To meet these geologic challenges and reach their irrigation goals, area growers have installed subsurface tile lines and drains to carry drainage water to evaporation ponds. But the ponds can create problems of their own.
Dennis Corwin, a soil scientist with the U.S. Department of Agriculture, is familiar with the difficulties associated with evaporation ponds.
“These ponds are a considerable liability to farmers because they take land out of production and are time consuming to manage. On the west side of the San Joaquin Valley, for every nine acres of land in production, one acre is needed for evaporation ponds.”
In addition to their high salinity, some ponds may contain above normal amounts of selenium, boron and arsenic, which can be toxic to plants, wildlife and the bird populations that migrate through or overwinter in the area. Selenium shows up in the valley’s soils and waters because nearby mountain ranges are composed of marine sedimentary rocks enriched with the element.
Corwin is working with Westlake Farms to help farm owner Ceil Howe III lessen the need for evaporation ponds by reducing the volume of drainage water. Corwin has demonstrated a way to shrink the ponds and grow a profitable crop at the same time.
He plants a high quality, salt-tolerant forage crop such as bermuda grass on non-productive saline soils, and then irrigates it with the drainage water. With careful management, the grass crop will flourish and provide affordable forage for livestock.
The project, now in its sixth year, includes a team of soil, crop and animal scientists plus a resource economist. The grower now uses land that would probably never have been used.
“Cattle can graze on the bermuda grass,” Corwin said.
“With eight paddocks, we can rotate the animals so they’re kept off the fields being irrigated.”
An animal scientist is monitoring animal health, since some elements such as molybdenum can cause digestion problems in ruminants.
The researchers have met their goals of significantly reducing drainage-water volume, the need for evaporation ponds and bringing nonproductive soils back into use.
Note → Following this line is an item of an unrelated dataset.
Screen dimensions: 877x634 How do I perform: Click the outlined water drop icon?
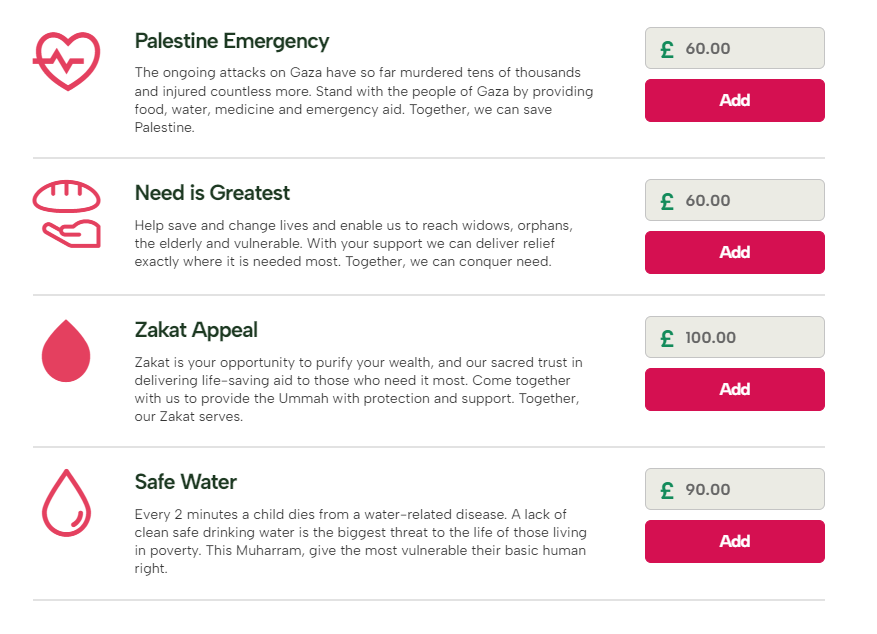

“We’ve shown a way that drainage water can be reused even in the most difficult soil conditions in California,” Corwin said.
Initially, the soil being planted with the test forage crop was poor, with high salinity, sodium and molybdenum levels. The irrigation water from the evaporation ponds was about half as high in those elements as the soil. According to Corwin, when managed properly, these poor soil and water conditions can be overcome.
“When you apply good quality water with low salinity and sodium levels to saline-sodic soil, the water just ponds on the surface. With these conditions, you need irrigation water that is high enough in salinity to enhance infiltration, but low enough to leach high levels of salt in the soil,” Corwin said.
“The soil at the Westlake site is high in clays that expand when wet. Once the soil is wet, it can be difficult to get more water into it to remove salts. To remedy this, the farmers let the soil dry out so it forms cracks that the water can run through. The key is adding enough water to fill the cracks and leach the salts without over irrigating and sealing the soil.”
The soil is improving at the test site and so is the forage crop.
“It’s looking better each year,” said Corwin. “At first the site was patchy and had weeds. It looked so bad that you couldn’t even tell we were running an experiment. Now, the bermuda grass is expanding and filling in areas that were previously bare.”
But the big question is sustainability over the long term. What will the soil quality be 30 years from now? While almost six years of data are significant, the researchers hope to continue monitoring the site.